----- Page extract

Now, an increasing number of county and local elected officials across the Golden State have addressed the issue at hand and are working to cut taxes on retail sales, business operations or both, according to a MJBizDaily report.

At least 14 California cities and counties — including large consumer markets like Los Angeles and San Francisco alongside less-populated, production-focused areas such as Calaveras and Humboldt Counties — have moved to reduce or eliminate local sales, business or cultivation taxes over the past year, according to research compiled by Hirsh Jain of Ananda Strategy, an LA-based consultancy.

Following months of pressure from industry professionals, elected officials are finally recognizing that the state’s market is too expensive for many California consumers, especially given that there is still a thriving illicit market that regulators and lawmakers have been unable to eliminate (and that generally has much lower prices, with no imposed taxes).

In California, cannabis sales are subject to a 15% state excise tax along with state sales taxes, ranging from 7.25% to 10.75% in some regions.

As cannabis markets come online, the focus is often on tax revenue as a new source of revenue for states, often to backfill budgets and avoid larger, more challenging conversations around state spending. It also reflects the assertion that legal cannabis businesses generally expect more assistance from local lawmakers than at the state level.

----------
----- Data

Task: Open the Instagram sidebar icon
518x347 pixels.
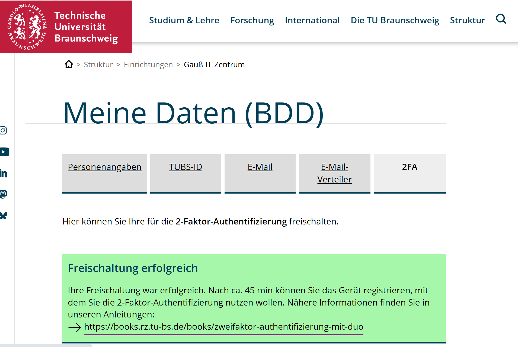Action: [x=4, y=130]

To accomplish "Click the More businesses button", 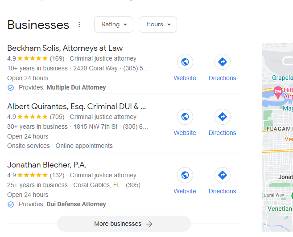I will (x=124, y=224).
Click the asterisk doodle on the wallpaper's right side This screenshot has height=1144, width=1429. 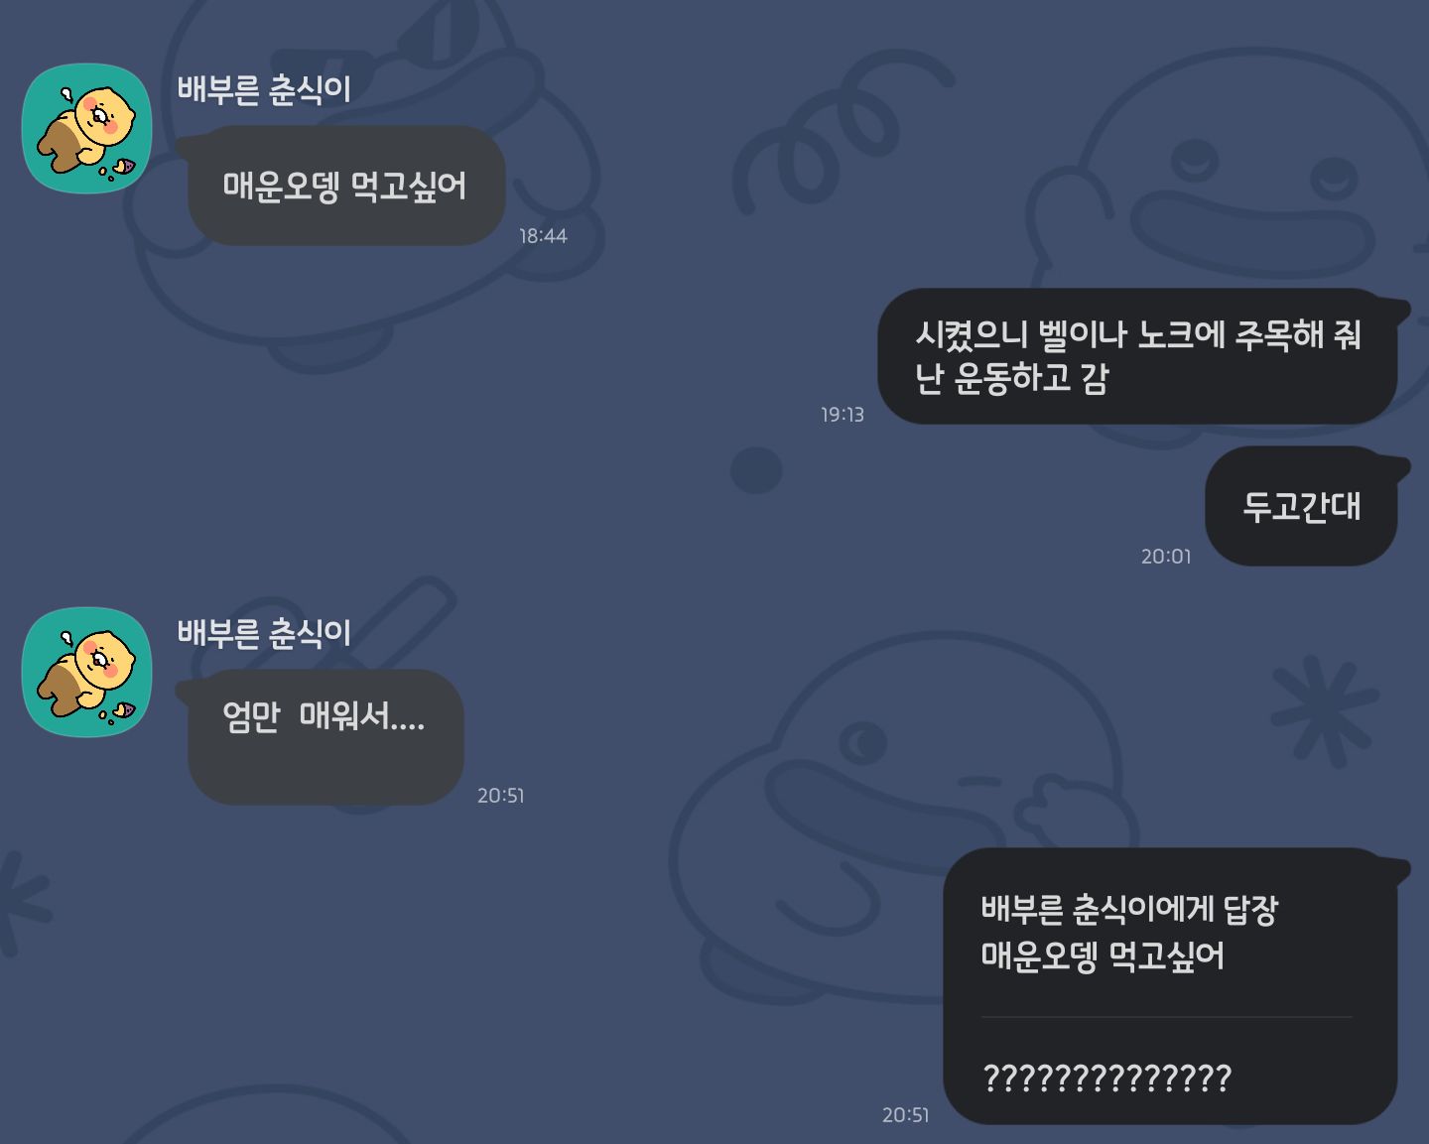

----------
----- Data

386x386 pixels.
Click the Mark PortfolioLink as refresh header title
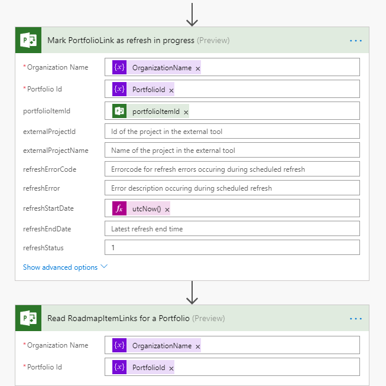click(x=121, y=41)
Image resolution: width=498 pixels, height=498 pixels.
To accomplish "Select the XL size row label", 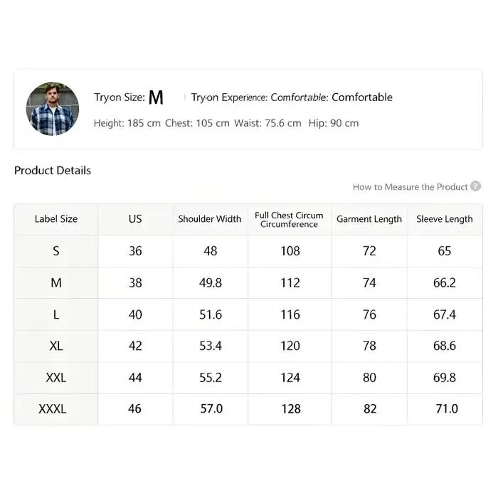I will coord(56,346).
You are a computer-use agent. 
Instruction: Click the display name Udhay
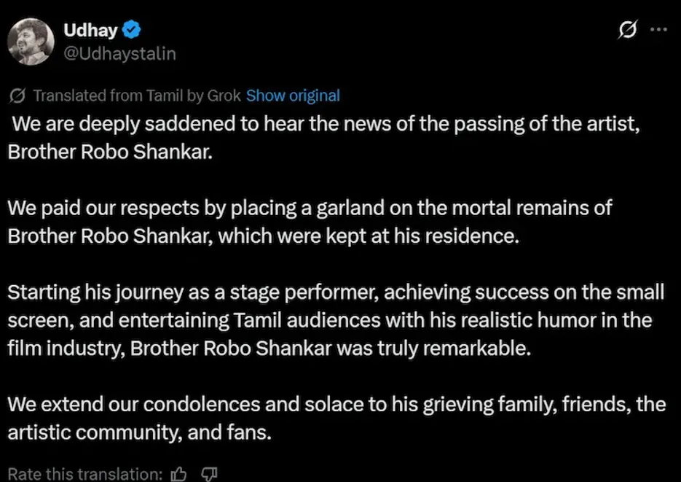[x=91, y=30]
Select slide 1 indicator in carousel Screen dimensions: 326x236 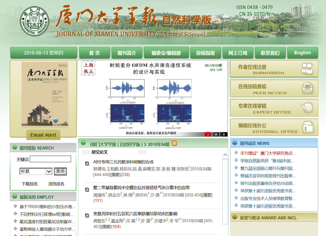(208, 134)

----------

◆ **Written task**: Can you print the part of the passage on California cannabis taxes starting with "In California, cannabis" and going on through "the state level.", word for word? The entries are material separate from the passage on California cannabis taxes.

◆ **Task response**:
In California, cannabis sales are subject to a 15% state excise tax along with state sales taxes, ranging from 7.25% to 10.75% in some regions.

As cannabis markets come online, the focus is often on tax revenue as a new source of revenue for states, often to backfill budgets and avoid larger, more challenging conversations around state spending. It also reflects the assertion that legal cannabis businesses generally expect more assistance from local lawmakers than at the state level.